滋賀新聞が正式に自己破産を申し立てたときの負債額は約4億円。これは9月13日に廃刊を表明した時に発表された数字とほとんど変わりない。昨日のブログで、大口債権者には第三者の手で優先的に債務を弁済している事実を指摘した。優先弁済時には債務の全額を支払っているので、結局は大口債権者を付け替えただけのことだ。小口債権者は「ゴミ」扱いしたようで、さしたる換金可能な資産もない滋賀新聞の場合、最終的な破産財団の配当は限りなくゼロに近い。結局出資した株もパーになったわけで、馬鹿を見たのは小口債権者と一般株主というわけだ某センサーメーカーの最新の決算短信(滋賀新聞との取引関係は最終ページにあり)によれば、実質的親会社のここへの支払も60%が実行されている。繰り返すが、大口債権者には100%弁済、同じ人物が社長を務める会社には債務(中身は社屋の家賃)の60%を支払ったのに、小口債権者等に渡る破産財団からの配当はゼロに近いのだ。

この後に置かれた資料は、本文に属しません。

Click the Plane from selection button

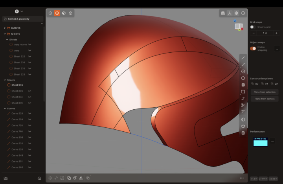(x=264, y=92)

大口債権者への支払いを肩代わりしたのは社長かその関係者らしいが、個人保証債務で月額3千万円の調達ができない人物が、金融機関分を含め少なく見積もっても1億5千万円以上の当該債務を負担できるのか、大きな疑問が残る。昨日紹介した中小株主が経営陣相手の訴訟を起こす動きをしている件、その中には、滋賀県民ならほとんどの人が知っているであろう、滋賀新聞の大株主でもある某県内有力企業の意向を汲んだものが含まれている。

昨年12月に大津市内で開かれた株主説明会の席で、経営内容に関する質問は顧問弁護士にほとんど遮らせた挙句、「破産宣告が出れば、すべての手続きは裁判所の任命した管財人によって行われる。従って経営者の責任はここまで」と言い放った滋賀新聞の社長。滋賀経済産業協会の代表とか滋賀経済同友会の副代表を務め、東証一部上場のセンサーメーカーのトップでもある地元財界の顔としての自覚があるとは思えない。地元財界に迷惑をかけながら、いまだに財界公職の座に恋々としている姿、哀れですらある。